The organization said that, “the directives to banks to unfreeze Mrs
Jonathan’s accounts amount to mingling of the executive and judicial
powers in the National Assembly. Checks and balances should ideally help
contribute to the rule of law and strengthening our democratic
dispensation but if one branch of government grows too strong and
overreaching the country might be in trouble.”

In a statement today signed by SERAP deputy director Timothy Adewale the
organization said that, “It’s an affront to our constitutional democracy
for the National Assembly to turn itself into a tool for checkmating the
country’s justice system, especially the prosecution of grand corruption.
Rather than helping Mrs Jonathan’s desire to achieve justice for what she
may consider to be violations of her human rights, such directives are
doing exactly the opposite and politicising the criminal justice process.”
The Senate had last week decided that Mrs Jonathan’s accounts should be
unfrozen, saying that some of the accounts including with Stanbic IBTC,
First Bank, Union Bank, Diamond Bank, Fidelity Bank, Ecobank and Bank
Zenith Bank were frozen based on some administrative lapses. It claimed
that the Economic and Financial Crimes Commission (EFCC) used the banks to
close the accounts without due process of law. The House of
Representatives in September gave a similar directive to the banks to free
the former first lady’s blocked accounts.
But SERAP said that, “Nigerians are concerned about their lawmakers’
thirst for power, and about the National Assembly aggrandizing its
legislative powers without sufficient checks and constitutional scrutiny
and validity. The National Assembly ought to focus the exercise of its
legislative powers solely on making laws for the peace, order and good
government of our country, addressing only matters of prime national
concern, and when necessary, checking the excesses of the executive
branch.”

The statement reads in part: “The directives purportedly unfreezing the
accounts of Mrs Jonathan will not give the public the confidence that the
National Assembly will change its ways and embrace the rule of law.”

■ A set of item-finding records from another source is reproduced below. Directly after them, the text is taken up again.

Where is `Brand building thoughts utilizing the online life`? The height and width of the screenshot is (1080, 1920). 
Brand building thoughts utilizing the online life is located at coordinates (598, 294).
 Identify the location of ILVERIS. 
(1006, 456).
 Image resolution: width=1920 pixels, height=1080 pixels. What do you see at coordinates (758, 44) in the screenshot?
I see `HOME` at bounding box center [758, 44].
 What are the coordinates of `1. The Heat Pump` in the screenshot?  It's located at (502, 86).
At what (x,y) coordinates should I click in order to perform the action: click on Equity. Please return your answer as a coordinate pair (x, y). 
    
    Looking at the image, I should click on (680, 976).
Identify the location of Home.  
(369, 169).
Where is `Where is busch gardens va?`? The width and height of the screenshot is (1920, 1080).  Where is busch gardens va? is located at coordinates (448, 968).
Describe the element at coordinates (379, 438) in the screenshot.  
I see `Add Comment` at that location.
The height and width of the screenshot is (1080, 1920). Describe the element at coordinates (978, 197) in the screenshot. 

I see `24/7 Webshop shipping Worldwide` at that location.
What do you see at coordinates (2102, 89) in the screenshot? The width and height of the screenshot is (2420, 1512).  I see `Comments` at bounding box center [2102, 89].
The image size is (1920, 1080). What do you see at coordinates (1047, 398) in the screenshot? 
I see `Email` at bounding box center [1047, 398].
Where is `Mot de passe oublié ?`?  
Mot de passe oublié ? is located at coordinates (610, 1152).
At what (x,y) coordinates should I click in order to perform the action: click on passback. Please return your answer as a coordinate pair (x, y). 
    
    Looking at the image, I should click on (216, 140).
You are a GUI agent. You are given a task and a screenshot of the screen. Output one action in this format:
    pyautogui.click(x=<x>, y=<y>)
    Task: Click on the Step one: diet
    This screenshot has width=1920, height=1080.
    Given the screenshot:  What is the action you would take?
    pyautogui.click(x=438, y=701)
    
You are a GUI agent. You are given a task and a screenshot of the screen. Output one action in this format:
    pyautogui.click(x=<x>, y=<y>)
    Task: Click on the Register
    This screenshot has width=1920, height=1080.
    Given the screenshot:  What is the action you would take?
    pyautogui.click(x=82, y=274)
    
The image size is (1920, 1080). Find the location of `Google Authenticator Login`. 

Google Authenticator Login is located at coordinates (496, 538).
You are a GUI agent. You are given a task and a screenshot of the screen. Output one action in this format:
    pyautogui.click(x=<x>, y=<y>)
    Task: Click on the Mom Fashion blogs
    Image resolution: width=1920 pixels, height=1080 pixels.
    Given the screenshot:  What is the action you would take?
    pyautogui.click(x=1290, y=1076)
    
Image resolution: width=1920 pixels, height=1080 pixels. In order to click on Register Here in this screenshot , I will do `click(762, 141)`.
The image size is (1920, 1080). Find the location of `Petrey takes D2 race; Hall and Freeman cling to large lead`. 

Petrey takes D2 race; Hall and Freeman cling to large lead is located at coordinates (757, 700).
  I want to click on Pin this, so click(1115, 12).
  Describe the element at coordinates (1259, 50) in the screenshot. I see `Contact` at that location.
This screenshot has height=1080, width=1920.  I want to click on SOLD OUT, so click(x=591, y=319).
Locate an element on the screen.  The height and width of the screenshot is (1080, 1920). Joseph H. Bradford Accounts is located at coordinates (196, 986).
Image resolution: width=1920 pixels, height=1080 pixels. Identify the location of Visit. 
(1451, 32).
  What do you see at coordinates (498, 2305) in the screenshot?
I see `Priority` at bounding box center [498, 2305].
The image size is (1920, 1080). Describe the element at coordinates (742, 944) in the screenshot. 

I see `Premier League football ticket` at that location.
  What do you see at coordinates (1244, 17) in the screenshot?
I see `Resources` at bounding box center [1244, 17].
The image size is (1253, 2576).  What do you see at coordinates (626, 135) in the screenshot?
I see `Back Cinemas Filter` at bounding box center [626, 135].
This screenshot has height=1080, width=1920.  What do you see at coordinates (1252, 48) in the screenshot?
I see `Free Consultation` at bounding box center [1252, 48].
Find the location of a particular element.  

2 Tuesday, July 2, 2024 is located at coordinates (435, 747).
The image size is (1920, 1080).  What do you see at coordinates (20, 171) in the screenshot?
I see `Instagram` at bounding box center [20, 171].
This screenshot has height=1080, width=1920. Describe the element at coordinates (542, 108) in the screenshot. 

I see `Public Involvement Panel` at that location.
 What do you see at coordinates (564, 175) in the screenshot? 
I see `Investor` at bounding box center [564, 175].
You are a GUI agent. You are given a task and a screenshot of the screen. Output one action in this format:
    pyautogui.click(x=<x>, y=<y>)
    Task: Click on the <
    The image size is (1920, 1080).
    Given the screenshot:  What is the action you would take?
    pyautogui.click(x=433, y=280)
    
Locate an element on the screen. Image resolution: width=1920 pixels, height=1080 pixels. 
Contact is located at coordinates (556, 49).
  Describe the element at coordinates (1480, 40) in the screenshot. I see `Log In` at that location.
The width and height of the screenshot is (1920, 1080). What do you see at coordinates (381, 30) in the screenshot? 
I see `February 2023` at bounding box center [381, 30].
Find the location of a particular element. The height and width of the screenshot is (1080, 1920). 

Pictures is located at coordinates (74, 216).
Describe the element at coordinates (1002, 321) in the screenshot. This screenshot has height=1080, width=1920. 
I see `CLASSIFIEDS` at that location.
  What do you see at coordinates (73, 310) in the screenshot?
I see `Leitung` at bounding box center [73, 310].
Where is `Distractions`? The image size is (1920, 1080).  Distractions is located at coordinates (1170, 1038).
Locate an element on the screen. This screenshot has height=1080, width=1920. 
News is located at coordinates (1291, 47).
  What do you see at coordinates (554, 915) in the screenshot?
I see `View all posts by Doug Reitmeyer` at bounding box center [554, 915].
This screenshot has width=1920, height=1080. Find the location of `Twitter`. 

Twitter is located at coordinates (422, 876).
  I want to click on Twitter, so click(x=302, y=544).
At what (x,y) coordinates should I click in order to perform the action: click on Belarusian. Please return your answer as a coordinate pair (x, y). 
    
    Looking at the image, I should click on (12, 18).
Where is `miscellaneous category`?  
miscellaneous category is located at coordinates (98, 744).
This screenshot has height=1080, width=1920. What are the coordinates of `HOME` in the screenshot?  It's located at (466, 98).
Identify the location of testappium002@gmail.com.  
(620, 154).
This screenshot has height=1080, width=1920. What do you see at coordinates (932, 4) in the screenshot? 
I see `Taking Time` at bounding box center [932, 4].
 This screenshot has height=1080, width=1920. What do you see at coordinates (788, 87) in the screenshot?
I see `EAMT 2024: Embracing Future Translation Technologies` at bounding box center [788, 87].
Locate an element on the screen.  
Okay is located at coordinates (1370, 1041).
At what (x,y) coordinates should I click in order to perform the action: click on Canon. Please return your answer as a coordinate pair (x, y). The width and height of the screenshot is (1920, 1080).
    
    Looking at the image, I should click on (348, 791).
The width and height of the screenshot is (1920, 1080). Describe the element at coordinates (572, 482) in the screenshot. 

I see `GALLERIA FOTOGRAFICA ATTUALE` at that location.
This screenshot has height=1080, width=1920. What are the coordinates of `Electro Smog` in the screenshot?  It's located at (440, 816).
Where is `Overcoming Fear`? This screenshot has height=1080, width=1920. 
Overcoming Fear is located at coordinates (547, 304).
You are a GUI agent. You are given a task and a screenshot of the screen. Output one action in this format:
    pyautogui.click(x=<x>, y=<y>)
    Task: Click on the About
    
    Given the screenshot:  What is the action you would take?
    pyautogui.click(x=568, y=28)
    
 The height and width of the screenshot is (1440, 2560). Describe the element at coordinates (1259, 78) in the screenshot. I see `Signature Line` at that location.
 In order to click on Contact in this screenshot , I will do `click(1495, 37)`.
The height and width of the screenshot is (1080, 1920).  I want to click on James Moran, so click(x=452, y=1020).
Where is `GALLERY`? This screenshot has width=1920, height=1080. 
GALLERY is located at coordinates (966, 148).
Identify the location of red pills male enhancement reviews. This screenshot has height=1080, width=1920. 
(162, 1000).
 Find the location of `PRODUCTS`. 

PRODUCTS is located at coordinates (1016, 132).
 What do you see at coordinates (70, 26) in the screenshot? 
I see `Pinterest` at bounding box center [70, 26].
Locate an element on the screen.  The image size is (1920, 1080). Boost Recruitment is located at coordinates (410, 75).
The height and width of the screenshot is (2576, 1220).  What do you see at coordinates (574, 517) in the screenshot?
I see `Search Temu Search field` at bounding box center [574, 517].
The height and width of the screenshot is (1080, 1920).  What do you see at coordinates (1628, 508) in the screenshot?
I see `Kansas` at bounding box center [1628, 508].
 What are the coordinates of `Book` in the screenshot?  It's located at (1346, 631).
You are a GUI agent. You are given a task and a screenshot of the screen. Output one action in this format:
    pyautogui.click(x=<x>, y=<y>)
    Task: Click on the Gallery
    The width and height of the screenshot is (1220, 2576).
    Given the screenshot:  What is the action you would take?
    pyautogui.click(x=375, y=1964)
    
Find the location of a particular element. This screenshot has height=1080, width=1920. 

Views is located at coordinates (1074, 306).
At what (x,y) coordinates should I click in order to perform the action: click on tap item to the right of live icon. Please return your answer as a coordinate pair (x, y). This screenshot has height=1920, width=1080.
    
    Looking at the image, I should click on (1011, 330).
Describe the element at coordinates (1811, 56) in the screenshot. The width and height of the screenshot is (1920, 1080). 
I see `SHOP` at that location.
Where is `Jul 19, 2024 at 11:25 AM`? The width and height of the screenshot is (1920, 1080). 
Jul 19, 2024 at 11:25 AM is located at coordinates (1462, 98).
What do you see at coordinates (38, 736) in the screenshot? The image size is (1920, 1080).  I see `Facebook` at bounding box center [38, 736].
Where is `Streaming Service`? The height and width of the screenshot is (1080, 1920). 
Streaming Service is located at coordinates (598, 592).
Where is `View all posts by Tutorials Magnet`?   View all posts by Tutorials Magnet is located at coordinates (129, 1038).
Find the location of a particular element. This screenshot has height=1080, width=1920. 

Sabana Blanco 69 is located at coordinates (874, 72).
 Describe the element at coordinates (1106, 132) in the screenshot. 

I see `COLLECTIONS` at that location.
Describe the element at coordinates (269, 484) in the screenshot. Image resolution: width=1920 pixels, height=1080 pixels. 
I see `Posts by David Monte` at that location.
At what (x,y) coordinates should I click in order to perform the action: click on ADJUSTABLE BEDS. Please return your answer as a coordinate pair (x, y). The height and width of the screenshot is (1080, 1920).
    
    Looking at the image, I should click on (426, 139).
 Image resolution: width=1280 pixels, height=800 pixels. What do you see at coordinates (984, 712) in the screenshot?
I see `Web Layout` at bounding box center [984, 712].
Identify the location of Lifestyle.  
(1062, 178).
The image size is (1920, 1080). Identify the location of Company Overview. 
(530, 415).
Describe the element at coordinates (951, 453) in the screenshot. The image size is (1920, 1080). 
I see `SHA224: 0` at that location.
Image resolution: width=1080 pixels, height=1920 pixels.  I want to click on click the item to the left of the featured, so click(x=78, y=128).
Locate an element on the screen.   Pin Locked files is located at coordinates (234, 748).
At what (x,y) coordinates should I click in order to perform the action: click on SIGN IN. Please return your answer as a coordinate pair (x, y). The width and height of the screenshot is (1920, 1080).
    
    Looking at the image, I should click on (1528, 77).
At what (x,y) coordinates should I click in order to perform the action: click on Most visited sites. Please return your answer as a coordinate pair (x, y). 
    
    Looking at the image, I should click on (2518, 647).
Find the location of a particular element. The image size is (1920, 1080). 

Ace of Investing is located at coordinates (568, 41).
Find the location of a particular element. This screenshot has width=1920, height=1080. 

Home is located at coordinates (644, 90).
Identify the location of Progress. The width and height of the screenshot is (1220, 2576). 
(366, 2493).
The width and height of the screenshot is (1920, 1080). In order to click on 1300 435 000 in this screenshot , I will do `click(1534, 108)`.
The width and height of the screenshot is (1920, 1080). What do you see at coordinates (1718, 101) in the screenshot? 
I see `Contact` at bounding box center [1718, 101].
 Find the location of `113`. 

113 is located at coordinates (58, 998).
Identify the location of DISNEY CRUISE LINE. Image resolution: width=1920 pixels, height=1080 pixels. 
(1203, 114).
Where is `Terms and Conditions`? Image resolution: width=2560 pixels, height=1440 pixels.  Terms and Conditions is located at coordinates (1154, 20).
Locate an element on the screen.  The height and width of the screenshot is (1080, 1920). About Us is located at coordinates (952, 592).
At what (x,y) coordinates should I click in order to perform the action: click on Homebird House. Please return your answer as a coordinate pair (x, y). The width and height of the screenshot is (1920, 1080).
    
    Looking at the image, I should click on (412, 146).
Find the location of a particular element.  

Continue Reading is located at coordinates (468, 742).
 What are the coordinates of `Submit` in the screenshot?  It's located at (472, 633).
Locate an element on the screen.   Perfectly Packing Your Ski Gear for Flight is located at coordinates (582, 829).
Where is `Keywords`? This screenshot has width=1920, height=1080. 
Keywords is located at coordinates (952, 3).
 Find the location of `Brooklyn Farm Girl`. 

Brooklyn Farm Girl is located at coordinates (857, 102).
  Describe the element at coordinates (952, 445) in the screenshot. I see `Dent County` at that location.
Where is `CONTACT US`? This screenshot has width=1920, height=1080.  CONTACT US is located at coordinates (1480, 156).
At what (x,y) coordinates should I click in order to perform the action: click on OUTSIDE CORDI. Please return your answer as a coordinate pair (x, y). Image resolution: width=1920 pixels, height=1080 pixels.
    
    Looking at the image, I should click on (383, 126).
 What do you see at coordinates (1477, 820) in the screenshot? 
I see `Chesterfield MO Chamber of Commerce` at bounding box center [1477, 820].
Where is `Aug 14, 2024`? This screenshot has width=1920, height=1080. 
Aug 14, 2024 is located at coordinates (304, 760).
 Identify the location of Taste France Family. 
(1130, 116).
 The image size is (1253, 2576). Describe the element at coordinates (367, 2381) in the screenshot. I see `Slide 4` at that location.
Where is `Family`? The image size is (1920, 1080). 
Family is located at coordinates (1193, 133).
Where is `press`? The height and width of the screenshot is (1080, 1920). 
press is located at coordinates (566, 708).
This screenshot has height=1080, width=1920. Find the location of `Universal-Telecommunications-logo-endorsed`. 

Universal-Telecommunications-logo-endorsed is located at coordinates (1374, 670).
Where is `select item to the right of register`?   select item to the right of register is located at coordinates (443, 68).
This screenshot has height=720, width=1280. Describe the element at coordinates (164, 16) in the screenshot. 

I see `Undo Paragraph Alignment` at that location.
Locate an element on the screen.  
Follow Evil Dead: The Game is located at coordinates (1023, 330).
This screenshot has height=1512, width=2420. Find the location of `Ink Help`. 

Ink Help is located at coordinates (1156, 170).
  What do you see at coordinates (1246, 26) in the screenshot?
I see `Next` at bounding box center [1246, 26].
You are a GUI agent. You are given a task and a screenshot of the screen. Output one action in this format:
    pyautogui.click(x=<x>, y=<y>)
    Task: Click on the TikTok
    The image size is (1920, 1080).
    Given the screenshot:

“The National Assembly should not show itself as incapable and unwilling
to address the concerns of Nigerians about its operations and apparent
lack of transparency. These kinds of interventions by the National
Assembly could portray our lawmakers in the eyes of Nigerians as
forgetting what they are in Abuja to do.”

“The Senate and House of Representatives should advise Mrs Jonathan to
seek appropriate judicial remedies if she feels the criminal justice
mechanisms have violated her human rights. That’s the essence of the rule
of law, separation of powers and checks and balances. The supposed
directives to banks have unfortunately again put the reputation of the
National Assembly at stake.”

“What Nigerians want and deserve is a balanced sharing of constitutional
powers for the sake of the public good, and not ‘Imperial National
Assembly’, a National Assembly that sits on its throne in Abuja and treats
Nigerians as serfs in their fiefdoms.”

“If the body that makes law also controls its execution, implementation
and interpretation, it can effectively tailor the laws to help itself and
its friends and hurt its perceived enemies. It can thwart the virtue of
impartial general law-making by rendering it a tool for singling out.”